About this exercise:
Down to the last line below, write out every line exactly, starting with the one that contains "Task: Add a new section with plus icon" and leaving out the pictures.

Collected data:
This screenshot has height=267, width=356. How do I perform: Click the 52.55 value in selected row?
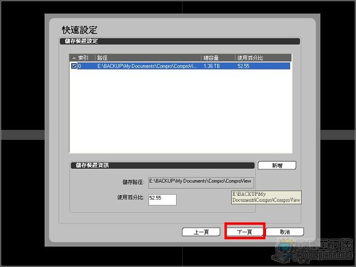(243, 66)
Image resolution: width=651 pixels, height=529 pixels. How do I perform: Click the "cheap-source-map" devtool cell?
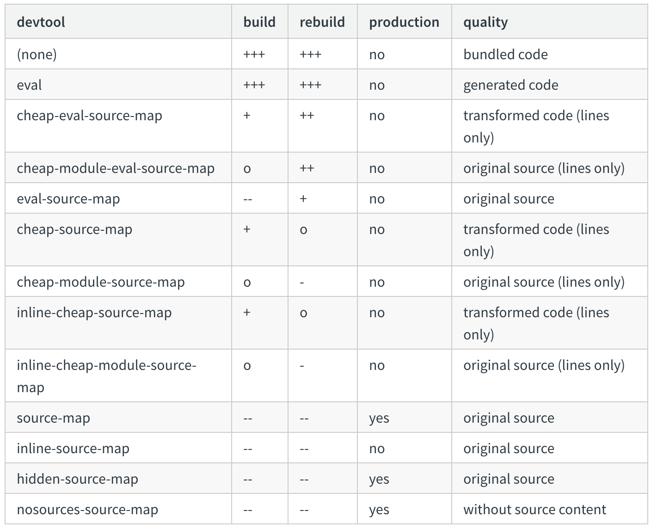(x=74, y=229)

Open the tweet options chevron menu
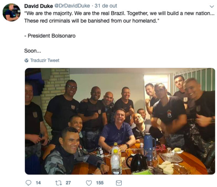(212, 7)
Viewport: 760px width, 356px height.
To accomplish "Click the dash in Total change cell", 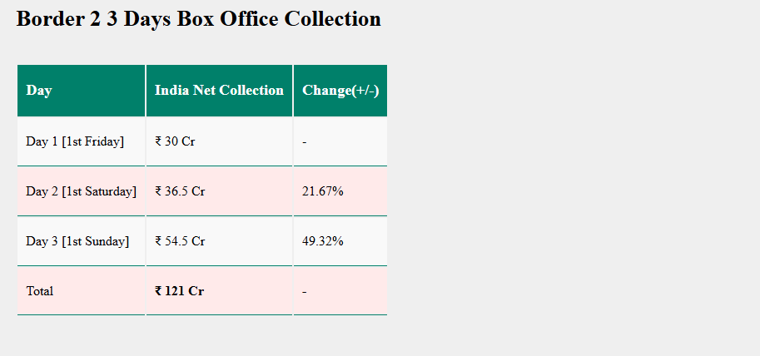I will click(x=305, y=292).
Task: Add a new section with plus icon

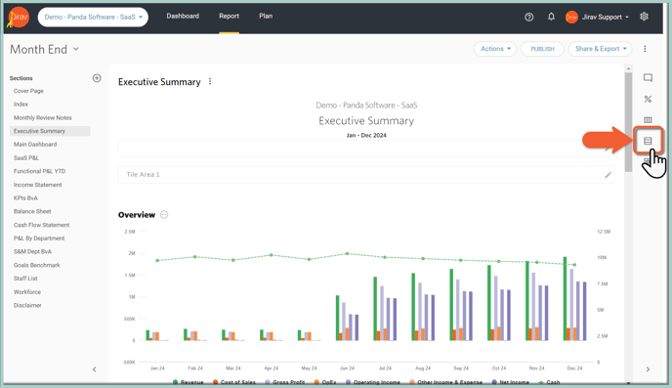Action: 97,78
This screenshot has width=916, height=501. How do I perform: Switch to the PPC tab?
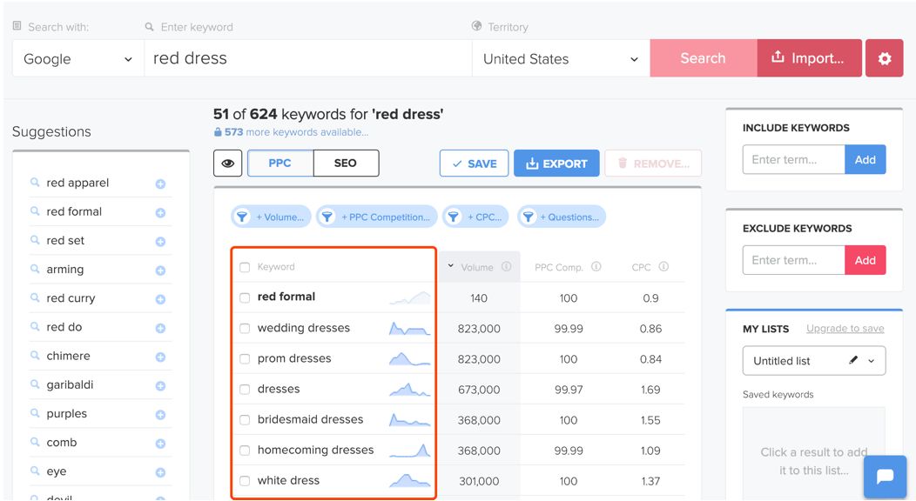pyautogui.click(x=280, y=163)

Final answer:
Task: Add a new section with plus icon

Action: 97,78
This screenshot has width=916, height=501. How do I perform: Switch to the PPC tab?
pyautogui.click(x=280, y=163)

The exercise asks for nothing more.